No Man of God tells the story of Ted Bundy and his relationship with FBI agent Bill Hagmaier of the Behaviour Analysis Unit (BAU). Hagmaier befriends Bundy over the years, ultimately getting Bundy to confess to multiple crimes. I had mixed feelings as I watched this film, unsure of what I was really seeing. I expect this will be a shorter review than usual as the film is largely a dramatization of the events that happened and there’s little room to add commentary around that.

There are a couple of things that I do want to discuss, but first let’s talk discuss the stars of the film, Luke Kirby (Bundy) and Elijah Wood (Hagmaier). I last saw Wood in I Don’t Feel At Home in This World Anymore and while I wasn’t impressed by the film, I was blown away by his performance. Similarly, in this film, Wood does an amazing job in his role. The banter between Wood and Kirby keeps you on the edge of your seat for the entire film. You know how it is going to end, but they make you feel like you don’t really know… like something unexpected is going to happen. Kirby, on the other hand, felt like an unknown to me… even though he has a substantial IMDB page. The only movie I recognized him from was 2011’s Take This Waltz. Kirby did a fantastic job as Bundy… almost too good as he was quite charming at times, although I guess that’s who Bundy was.

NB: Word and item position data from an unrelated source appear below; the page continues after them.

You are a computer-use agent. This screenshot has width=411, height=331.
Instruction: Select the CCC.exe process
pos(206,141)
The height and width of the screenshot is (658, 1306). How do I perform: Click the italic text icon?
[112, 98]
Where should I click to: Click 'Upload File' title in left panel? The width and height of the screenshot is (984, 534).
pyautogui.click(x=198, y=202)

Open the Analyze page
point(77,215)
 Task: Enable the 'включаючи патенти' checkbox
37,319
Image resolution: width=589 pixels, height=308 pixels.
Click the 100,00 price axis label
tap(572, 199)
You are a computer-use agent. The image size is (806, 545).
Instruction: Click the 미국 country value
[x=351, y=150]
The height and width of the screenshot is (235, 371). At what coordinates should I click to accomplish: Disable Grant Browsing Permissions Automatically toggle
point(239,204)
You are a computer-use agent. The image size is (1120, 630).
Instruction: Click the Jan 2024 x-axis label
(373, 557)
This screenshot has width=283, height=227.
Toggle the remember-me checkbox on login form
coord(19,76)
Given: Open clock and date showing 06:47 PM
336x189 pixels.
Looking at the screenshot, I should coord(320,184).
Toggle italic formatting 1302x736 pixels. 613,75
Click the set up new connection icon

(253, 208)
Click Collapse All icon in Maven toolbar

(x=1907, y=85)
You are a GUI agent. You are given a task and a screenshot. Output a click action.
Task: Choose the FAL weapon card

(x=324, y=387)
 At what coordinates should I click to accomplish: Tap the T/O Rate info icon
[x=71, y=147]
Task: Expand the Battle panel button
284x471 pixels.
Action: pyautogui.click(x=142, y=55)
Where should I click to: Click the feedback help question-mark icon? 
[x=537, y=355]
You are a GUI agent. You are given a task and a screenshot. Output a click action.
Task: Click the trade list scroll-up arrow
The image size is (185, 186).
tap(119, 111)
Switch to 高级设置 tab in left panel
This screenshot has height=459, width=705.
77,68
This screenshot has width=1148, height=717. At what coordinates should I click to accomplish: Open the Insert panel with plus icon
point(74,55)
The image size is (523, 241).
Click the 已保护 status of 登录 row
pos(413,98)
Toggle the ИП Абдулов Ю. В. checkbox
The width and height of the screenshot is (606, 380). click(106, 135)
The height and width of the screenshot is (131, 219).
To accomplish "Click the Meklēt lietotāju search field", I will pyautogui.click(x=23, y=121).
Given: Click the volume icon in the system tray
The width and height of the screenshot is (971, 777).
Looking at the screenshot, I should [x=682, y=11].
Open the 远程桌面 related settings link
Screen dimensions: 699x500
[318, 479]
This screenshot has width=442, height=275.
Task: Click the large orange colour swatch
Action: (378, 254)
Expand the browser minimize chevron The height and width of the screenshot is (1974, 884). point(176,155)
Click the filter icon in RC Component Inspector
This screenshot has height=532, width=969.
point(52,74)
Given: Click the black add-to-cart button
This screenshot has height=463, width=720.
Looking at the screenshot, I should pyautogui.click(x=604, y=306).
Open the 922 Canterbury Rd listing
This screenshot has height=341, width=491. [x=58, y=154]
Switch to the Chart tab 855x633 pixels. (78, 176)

NO MAN OF GOD is largely about Bill’s struggle to understand what makes him different from Ted, and his dawning realization that they’re actually not that different. At the same time we are showing Bundy in a way that has never been seen before—the un-glorified, insecure, narcissist. This is not the rockstar-Bundy that everyone likes to talk about, this is the real man with all his pathetic neediness.

Amber Sealey, director

That brings me to the first of two things that I want to discuss. According to the director, Amber Sealey, in the statement above, the goal was to show us Bundy’s “pathetic neediness.” I don’t feel like this was accomplished. It was, in fact, one of the reasons why I didn’t rate this movie higher. Based on the performances, it could have easily been a 4-star film, but I felt like Bundy was glorified in the film. There were several times while watching the film that I felt he was being shown in a positive light and I was unhappy with that characterization. I find it interesting that my view of the character on the screen was so disconnected from the vision that Sealey had. This is a film where I would definitely watch the director’s commentary in an attempt to figure out where the disconnect is.

It was crucial to me to have the victims represented in some way that was neither saccharine nor simplistic. There was only one female character in the script, so I decided to use what we had available to us: the women in the world around them. I was also certain that this film would not include any reenactment of Bundy’s crimes, everyone understands the violence his victims endured. But we can’t ever forget that this movie largely deals with two men in a room talking about the excessively violent rape and murder of upwards of 30 women — women who were targeted because of their socialized and internalized nature to be nice and helpful to a person in need. These victims cannot speak for themselves, and this is not meant to be their story. But they should not be forgotten in the telling of Bill’s story — were it not for them and what they went through, Bill would not be sitting opposite Ted. These women get to watch Bill and Ted for us, they get to show us how uncomfortable it is for them (us) to be surrounded by all of this violence against women.

Amber Sealey, director

This time, I agree with Sealey. I thought the use of the women in the film to portray emotion and give a voice to those without a voice via their actions and reactions was brilliant. There’s one moment where a conversation is occurring and the camera slowly closes on the face of a actor that would otherwise be a background character. The emotion in her face is enough to move the viewer in a profound way. At the moment that the scene occurs, I was completely drawn in and unaware of my surroundings, but as we watch her react, I’m pulled out of the moment and slapped with a wake-up call. It was incredibly powerful and was, without a doubt, the most memorable scene in the film.

At the end of the day, the film is good and I recommend seeing it. I wish Bundy appeared as more of a villain, but I guess that wasn’t the story… the story was focused more on Hagmaier and how the conversations affected him. If you’re interested in seeing a dramatization of that relationship, then you should definitely check this film out.

No Man of God was released in theatres, on demand and digital on August 27.